--- Collected data entries ---
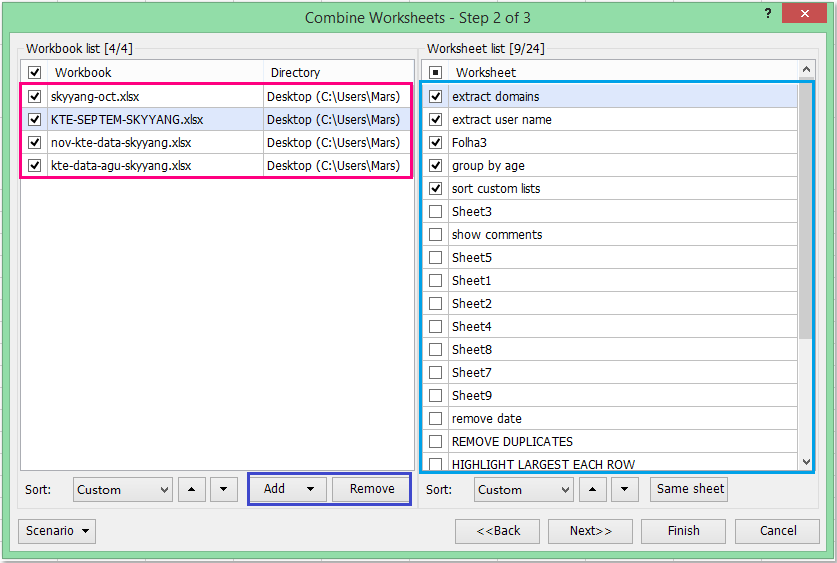Move workbook up with the up arrow

192,490
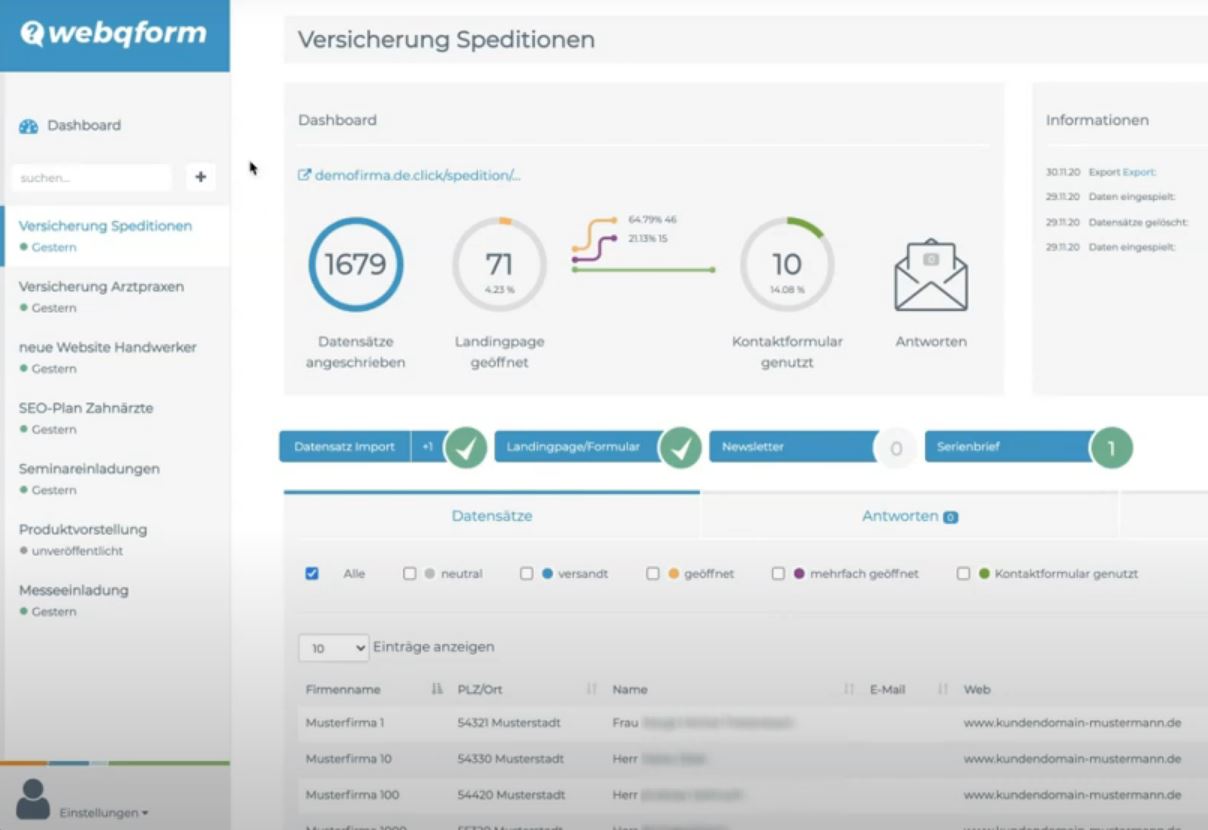Image resolution: width=1208 pixels, height=830 pixels.
Task: Open the Antworten envelope icon
Action: pos(931,275)
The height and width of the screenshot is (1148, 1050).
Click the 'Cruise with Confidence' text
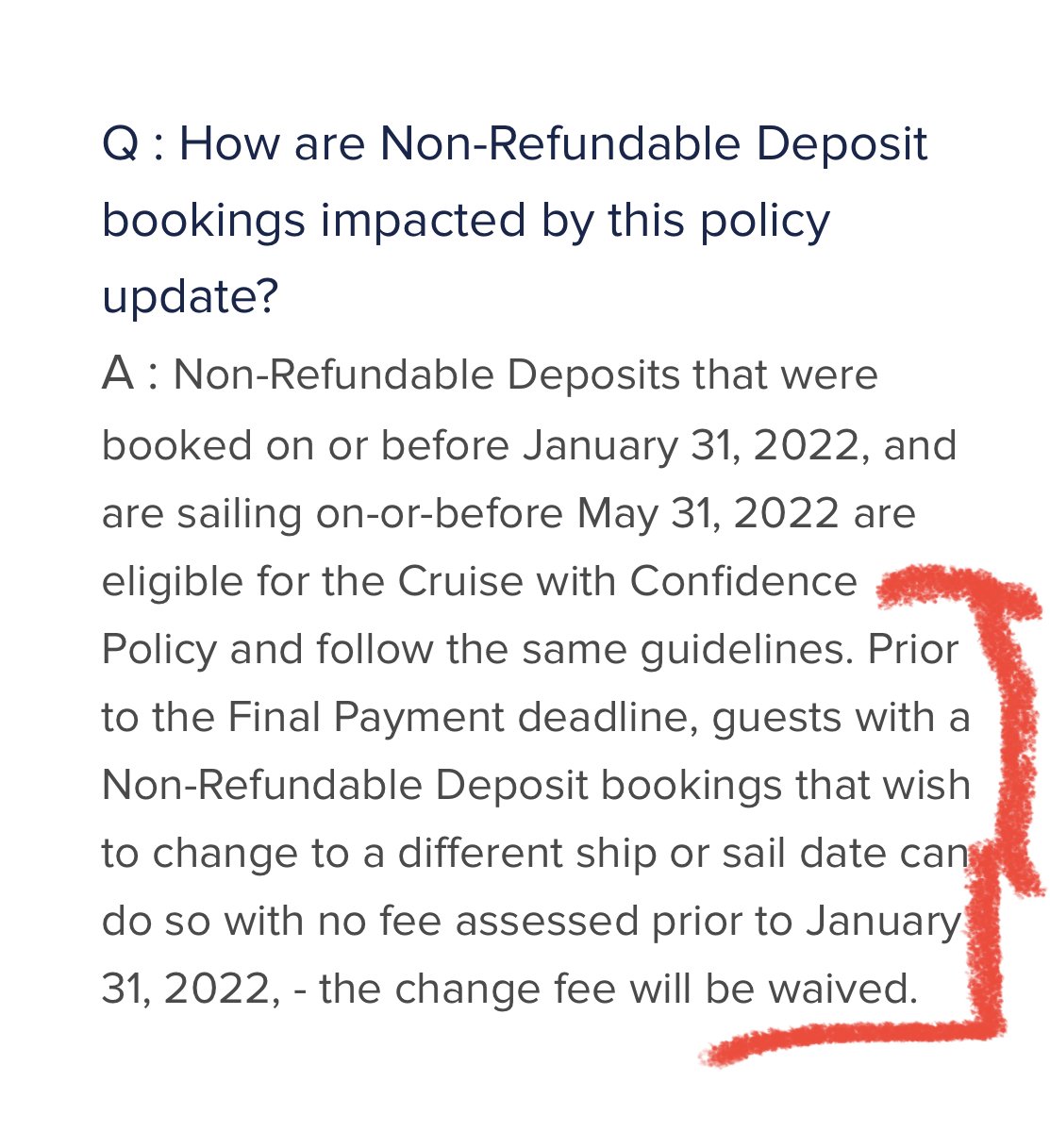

--- DIRECTIONS FOR THIS TASK ---
Your answer must be an exact copy of the lines from the one with "The height and" through the final line of the data, both included, without any pictures.

--- THE ANSWER ---
The height and width of the screenshot is (1148, 1050).
Click the 'Cruise with Confidence' text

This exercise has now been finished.